Je n’avais jamais pensé à cela avant de devenir Maman, mais la plupart des vêtements pour bébés sont créés pour plaire aux adultes qui les achètent. Mais les petits jeans rigides qui serrent le bidou ou les robes à falbalas, non, les bébés n’aiment pas ça.

Chez nous, jusqu’à ce que le bébé marche, nous favorisons les vêtements sans cols, boucles et autres fioritures, qui couvrent le ventre sans le serrer. En tout et pour tout, la garde-robe idéale d’un tout-petit se compose donc de :

- Autant de bodys qu’il y a de jours de la semaine, à manches courtes ou longues selon la saison. Attention à ce que les modèles soient dits « croisés », c’est-à-dire qu’ils s’ouvrent sur le devant. Dans le même esprit, on préfère les gilets aux pulls. Cela parait évident, mais je suis entrée dans 3 magasins cette semaine qui ne proposaient que des modèles de bodys s’enfilant par la tête ! Pour un tout-petit d’un mois, ça n’est pas du tout adapté !

- Une dizaine de pyjamas, en velours ou coton selon la saison. C’est LE vêtement idéal, qui ne sert pas que pour dormir…

Image de pub qui ne fait trop pub...
Ce pyjama est adorable, non ?

- Des combinaisons, salopettes ou barboteuses (environ sept en tout) : les premières peuvent servir de sous-vêtements à la saison froide. Les barboteuses sont de très pratiques tout-en-un pour l’été. Mais vous pouvez aussi laisser votre bébé tout nu !

Image de pub qui fait très pub
(ah, les pétales de rose et la bouille retouchée !!)
En tous cas, pratique ne veut dire laid, n'est-ce pas ?

- Des chaussettes en coton, un bob pour la belle saison, un bon bonnet péruvien pour l’hiver. C’est le seul bonnet à ma connaissance qui protège bien les oreilles !

Ceci n'est pas une image de pub ;-D

Sur la photo ci-dessus, vous pouvez voir le modèle que j’ai tricoté pour Louiselle et qui s’est avéré bien utile les jours de vent et de pluie. J’ai une tendresse particulière pour ce bonnet, car j’ai commencé à le confectionner la veille du jour du terme en me disant : « Bah, de toute façon, je ne l’aurai pas fini avant la naissance ! Dire que je vais connaître ma petite fille avant qu’il ne soit terminé ! ».

Pensez-vous… La Damoiselle avait 3 jours de retard sur le terme, j’ai même eu le temps d’ajouter un joli pompon !! 

lundi 18 juin 2012

Cinq semaines et un couffin

La Damoiselle a eu 5 semaines vendredi dernier et ce week-end j’ai senti que c’était le moment d’ôter définitivement la capote de son couffin.

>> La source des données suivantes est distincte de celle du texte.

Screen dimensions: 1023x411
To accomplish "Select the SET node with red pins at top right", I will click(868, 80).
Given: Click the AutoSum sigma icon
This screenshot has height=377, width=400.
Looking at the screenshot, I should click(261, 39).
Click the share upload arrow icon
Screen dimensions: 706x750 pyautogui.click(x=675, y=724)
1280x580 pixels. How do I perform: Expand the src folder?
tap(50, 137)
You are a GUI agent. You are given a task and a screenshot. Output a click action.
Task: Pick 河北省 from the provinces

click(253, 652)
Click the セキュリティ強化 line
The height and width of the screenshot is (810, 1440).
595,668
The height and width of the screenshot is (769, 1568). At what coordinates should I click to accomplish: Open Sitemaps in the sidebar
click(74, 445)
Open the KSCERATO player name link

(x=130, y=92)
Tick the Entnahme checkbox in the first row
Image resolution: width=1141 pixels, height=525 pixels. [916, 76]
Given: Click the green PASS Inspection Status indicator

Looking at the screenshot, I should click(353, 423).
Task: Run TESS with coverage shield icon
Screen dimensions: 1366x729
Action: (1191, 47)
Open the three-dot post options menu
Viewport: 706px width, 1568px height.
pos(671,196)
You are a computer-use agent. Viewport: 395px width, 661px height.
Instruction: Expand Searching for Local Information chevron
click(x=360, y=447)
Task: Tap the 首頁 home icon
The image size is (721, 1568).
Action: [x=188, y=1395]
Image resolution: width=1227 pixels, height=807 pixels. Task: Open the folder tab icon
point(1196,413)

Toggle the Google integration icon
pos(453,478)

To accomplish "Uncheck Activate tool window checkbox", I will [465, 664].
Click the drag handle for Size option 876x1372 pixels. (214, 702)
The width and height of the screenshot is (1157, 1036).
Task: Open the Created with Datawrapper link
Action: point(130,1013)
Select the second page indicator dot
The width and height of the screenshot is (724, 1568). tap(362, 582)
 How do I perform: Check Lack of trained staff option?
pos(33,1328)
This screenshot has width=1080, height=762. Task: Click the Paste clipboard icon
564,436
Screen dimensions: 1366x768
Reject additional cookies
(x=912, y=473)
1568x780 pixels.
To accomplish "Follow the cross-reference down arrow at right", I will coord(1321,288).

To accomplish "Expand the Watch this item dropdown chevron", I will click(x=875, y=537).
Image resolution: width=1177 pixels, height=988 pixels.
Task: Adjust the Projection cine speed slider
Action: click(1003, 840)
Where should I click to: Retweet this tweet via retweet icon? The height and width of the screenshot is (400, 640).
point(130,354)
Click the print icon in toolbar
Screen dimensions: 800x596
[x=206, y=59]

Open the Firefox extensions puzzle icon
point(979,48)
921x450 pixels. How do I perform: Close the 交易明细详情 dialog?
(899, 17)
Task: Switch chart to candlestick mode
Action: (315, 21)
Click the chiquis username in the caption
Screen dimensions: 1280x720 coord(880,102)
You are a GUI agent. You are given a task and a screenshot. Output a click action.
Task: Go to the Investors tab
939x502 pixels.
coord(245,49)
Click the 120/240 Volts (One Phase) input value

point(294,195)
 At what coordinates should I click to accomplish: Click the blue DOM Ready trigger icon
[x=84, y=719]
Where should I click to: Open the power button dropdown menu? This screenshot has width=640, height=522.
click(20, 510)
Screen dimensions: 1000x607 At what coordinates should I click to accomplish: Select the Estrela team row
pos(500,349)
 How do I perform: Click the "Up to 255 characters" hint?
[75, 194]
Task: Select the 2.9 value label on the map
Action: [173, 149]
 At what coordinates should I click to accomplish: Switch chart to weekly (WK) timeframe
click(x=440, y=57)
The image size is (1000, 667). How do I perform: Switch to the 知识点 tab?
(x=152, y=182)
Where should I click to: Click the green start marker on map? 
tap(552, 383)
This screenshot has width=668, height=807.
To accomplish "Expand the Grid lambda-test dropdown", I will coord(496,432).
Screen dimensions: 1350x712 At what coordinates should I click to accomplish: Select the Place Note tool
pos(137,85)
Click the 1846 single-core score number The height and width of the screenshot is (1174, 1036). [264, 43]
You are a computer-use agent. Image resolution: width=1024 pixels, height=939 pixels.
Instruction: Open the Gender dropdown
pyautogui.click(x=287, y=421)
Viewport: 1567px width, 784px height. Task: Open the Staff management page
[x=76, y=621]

Elle est à présent familiarisée avec les variations de lumière de l’appartement et ses yeux sont moins fragiles qu’à sa naissance ; le regard se précise, et les cils, « rideaux » naturels, poussent.

Et surtout, Louiselle est de plus en plus curieuse d’observer ce qui l’entoure. Allongée confortablement sur le dos, les vertèbres bien à plat, elle peut bouger la tête à droite et à gauche, agiter les membres tout en étant « contenue ». Elle peut somnoler quand elle le souhaite et dormir aussi longtemps qu’elle le veut puisqu’il est très facile de déplacer le couffin sans l’éveiller.


Je ne regrette vraiment pas de m’être débarrassée du transat qui fut celui d’Antonin avant que je ne m’aperçoive que cela entravait son développement moteur ; ce couffin est une excellente alternative !

dimanche 17 juin 2012

La paix dans le monde

Antonin est vraiment heureux de la naissance de sa petite soeur. Ce ne sont que sourires, câlins et compagnie. Je constate qu’il existe déjà entre eux une interrelation très riche et très tendre.


En accord avec Jean-Jacques Rousseau, j’ai toujours pensé que les hommes étaient bons par nature. D’après ce grand Monsieur, c’est la société (et principalement l’éducation) qui les pervertit et les rend méchants. En observant mes deux bébés, et cet élan d’affection qu’ils ont l’un pour l’autre, je me dis que, oui, le petit d’homme est un être d’amour.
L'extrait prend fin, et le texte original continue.